Colleges on alert for warning signs
In recent years, universities have been trying to weave stronger nets to catch students who are potentially dangerous to themselves and others. But even so, college officials and mental health specialists say that some -- like Virginia Tech's Seung-Hui Cho -- may still slip through.
From big-name private colleges to small public schools, universities are focusing on student mental health as never before. At MIT, every faculty member last fall received a pamphlet on how to help students in distress. UMass-Lowell administrators held a faculty dinner two months ago to discuss warning signs of mental illness and have followed up with workshops on the challenges of the current generation of students .
Mental health services that used to serve largely as career counseling centers now often assess or treat many students with real psychiatric illnesses. Colleges try to train parents, roommates, and faculty in the signs of suicide and sources of help when a student seems to be going off track.
Typically, when a student appears to be having psychiatric problems, teachers or dorm-mates report their concerns to an administrator, who then brings in mental health professionals to determine what should be done. The student may end up staying on campus or leaving for a while; in Cho's case, he was reportedly hospitalized briefly in 2005 after complaints that he had stalked two women and might be suicidal. Upon his release, he returned to campus.
But, for all the added attention and resources devoted to mental health, colleges are also highly constrained in the actions they can take when a student seems ill.
"You can identify someone as being at risk" for suicide or other violence, "but if they're not doing anything illegal, you can refer them to the college counseling center and so forth, but you can't force them" into treatment, said Gerald Koocher , dean of the School of Health Studies at Simmons College and a past president of the American Psychological Association.
Privacy considerations can also hamper schools' actions. Unless a student exhibits signs of imminent harm to himself or herself or others, colleges need a student's permission before talking with parents, professors, or others on campus who could help.
"We are always walking the delicate balance of doing everything we can for a student while protecting the privacy rights of a student," said Larry Siegel , dean of student affairs at the University of Massachusetts at Lowell.

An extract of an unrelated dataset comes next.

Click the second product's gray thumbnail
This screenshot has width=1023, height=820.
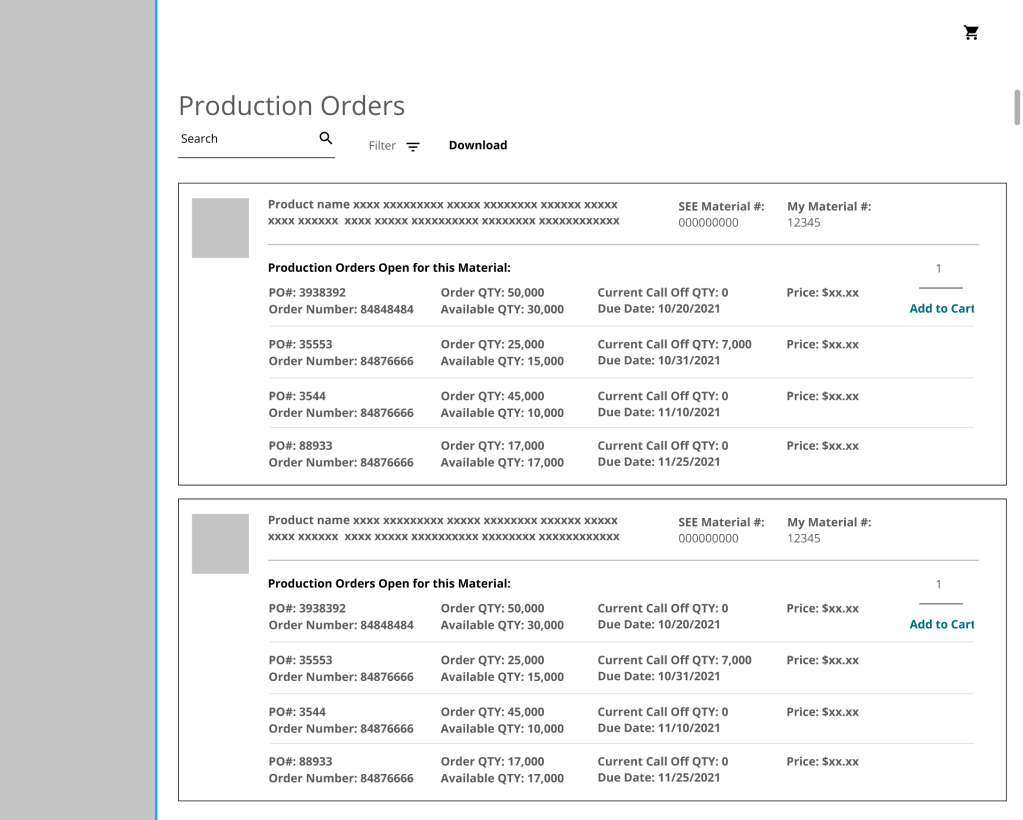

On the other hand, university mental health workers say privacy laws are essential in helping students, even if they limit the scope of intervention.
"Unless people know they can speak in a confidential way, they won't come to us," said Harry Rockland-Miller, director of mental health for university health services at the University of Massachusetts at Amherst. "Confidentiality is the foundation that allows us to do the work we do."

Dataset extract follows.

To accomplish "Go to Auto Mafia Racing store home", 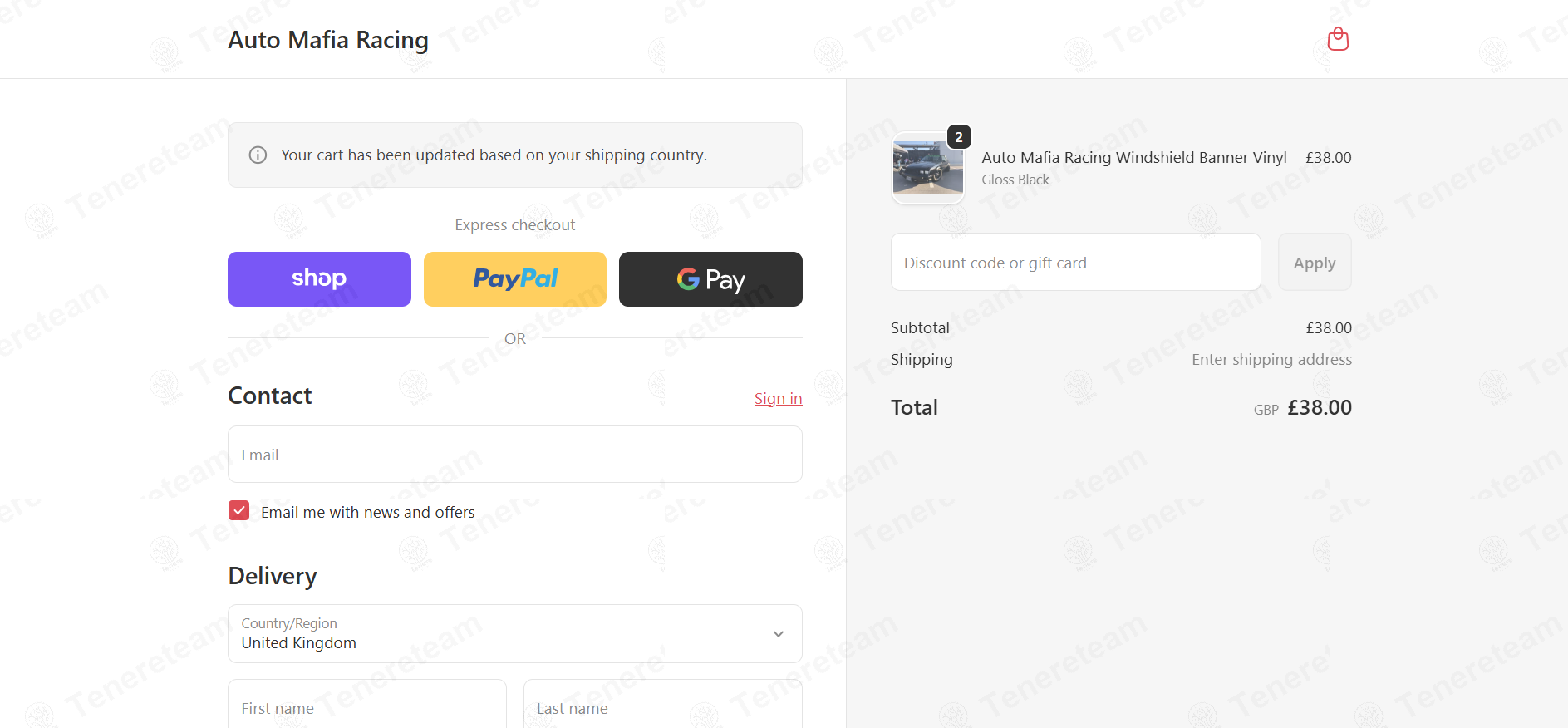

In Virginia last month, the Legislature passed a groundbreaking law that forbids colleges from expelling or otherwise punishing a student for attempting suicide or reporting suicidal thoughts.
Further, the most potentially dangerous students are also the likeliest to resist medication or therapy, said Dr. Michael Brody, media committee chair for the American Academy of Child and Adolescent Psychiatry.
The type of person who commits a mass shooting, he said, is "a very paranoid individual." And "if you're paranoid, you're probably the most dangerous and probably the least receptive to treatment, and that's the problem."
It can also be tremendously hard to determine which distressed students are likely to pose true dangers, psychiatrists say. The known risk factors for suicide and homicide are largely similar. Warning signs include isolation, trauma, drug and alcohol use, a history of trauma or family violence, and a tendency to be impulsive. But the biggest warning sign is a history of committing violence in the past; Cho apparently had no such history, though he had been accused of sending unwanted e-mails to two women.
And a student's troubled past might be inaccessible to college counselors since schools don't always have access to medical records.
"Essentially, you are starting with a clean slate and trying to predict behaviors based on a student's time in college," said Ken Garni , director of the counseling center and chair of the department of psychological services at Suffolk University.
At MIT, students and staff are encouraged to trust their intuition about whether someone might need help, said Alan Siegel, the university's chief of mental health. Still, Siegel said, "when push comes to shove, you're not going to be able to predict with scientific precision" who poses a danger.
Even with the added emphasis on prevention and intervention, some students who commit violent acts never appear on a university's radar screen.
At UMass-Lowell, Nikhil Dhar, 24, was a student government leader, well known on campus, and appeared well adjusted. But on Dec. 22, 2005, he followed his hematology class professor to her home in Cambridge and confronted her over a failing grade. He feared the grade would cause him to be deported to his native India, according to published reports.
Dhar allegedly hit her and stabbed her in the neck. Police found a note in his pocket which read in part: "I'm sorry I'm having to do this. But I have no options left. . . . I have nothing to lose." Dhar pleaded guilty to charges of armed assault with the intent to murder and assault and battery in Middlesex District Court on Tuesday and was sentenced to four to five years in prison.
From the psychiatric point of view, the Virginia Tech shooting may not have been preventable, said Dr. Alvin Rosenfeld, a member of the board of governors of Harvard's Center on Mental Health and the Media. But if college mental health services are improved, he said, "I think that of the 1,000 kids who jump off bridges, 350 of them are preventable."